Sie rieb mit der Hand über ihr Gesicht. „Ich bin richtig weg gewesen. Normalerweise schlafe ich nicht so plötzlich ein.“ Irritiert hielt sie inne und schaute ihn anklagend an. „Du hattest nicht zufällig etwas damit zu tun?“

„Glaubst du das wirklich?“ Sie konnte sehen, wie es um seine Mundwinkel zuckte.

„Ja, das tue ich. Dabei habe ich dir gesagt, du sollst dich aus meinem Kopf heraushalten!“ Verärgert verschränkte sie die Arme vor der Brust.

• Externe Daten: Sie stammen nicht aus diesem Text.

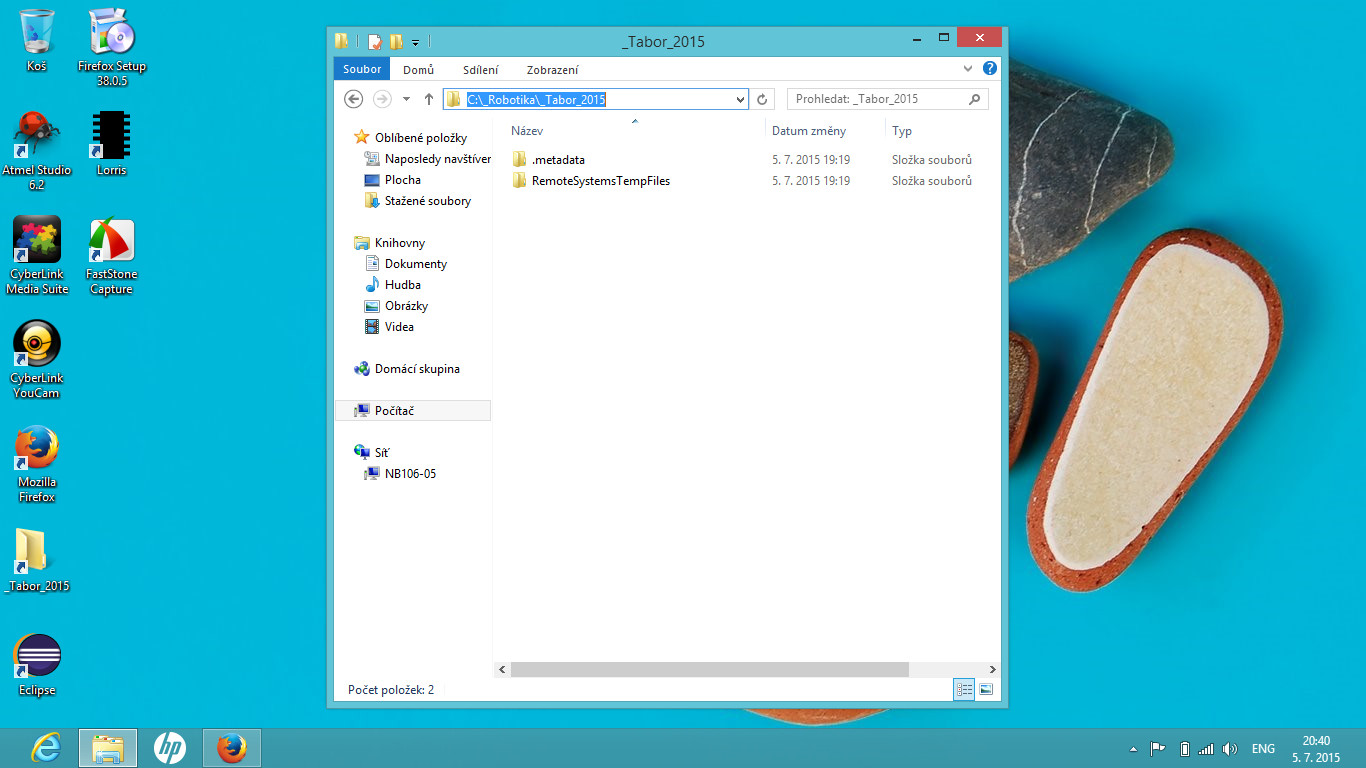Select Stažené soubory in navigation pane
This screenshot has height=768, width=1366.
[427, 201]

„Du warst so verwirrt, dass ich es für das Beste hielt, wenn du erst einmal zur Ruhe kommst.“ Er schaute sie mit hochgezogener Augenbraue an. „Ich habe dir nur einen kleinen Stoß gegeben und du hast dich nicht wirklich dagegen gewehrt.“

„Beim nächsten Mal lass es sein. Ich mag das nicht.“ Sie blickte aus dem Fenster. Alle Bilder des Abends drangen auf sie ein und sie brauchte einige Zeit, um sie in ihrem Kopf zu ordnen. „Die Romanows haben über einen Krieg gesprochen!“ Zögernd schaute sie zu Eric. „Und du hast dich mit dem König auch über so etwas unterhalten!“ Schweigend sah er sie an. „Versteh mich nicht falsch, ich wollte euch nicht belauschen, aber ihr habt direkt neben mir gesessen.“

Seufzend richtete er seinen Blick wieder auf die Straße. „Du musst wissen, wir leben seit langer Zeit relativ unbemerkt unter den Menschen. Doch einige Vampire glauben, dass unsere Fähigkeiten dazu gedacht sind, uns über die Menschen zu erheben. Es gab in letzter Zeit viele Morde und die blutleeren Leichen wurden einfach liegen gelassen. In der Presse fängt man schon an, von Vampirmorden zu reden.“

„Ich habe von einem ungewöhnlichen Mord gelesen. Aber sind es wirklich so viele?“

Schmunzelnd schaute er sie an. „Du guckst wohl nicht häufig die Nachrichten?“

„Nein.“ Grübelnd rieb sie sich die Stirn. „In letzter Zeit habe ich nicht so viel mitbekommen. Kein Wunder, dass sich mein Bruder Sorgen macht, dass ich vereinsame.“ Wieder sah sie Markus vor sich in dem Krankenhausbett liegen und kniff die Augen zusammen.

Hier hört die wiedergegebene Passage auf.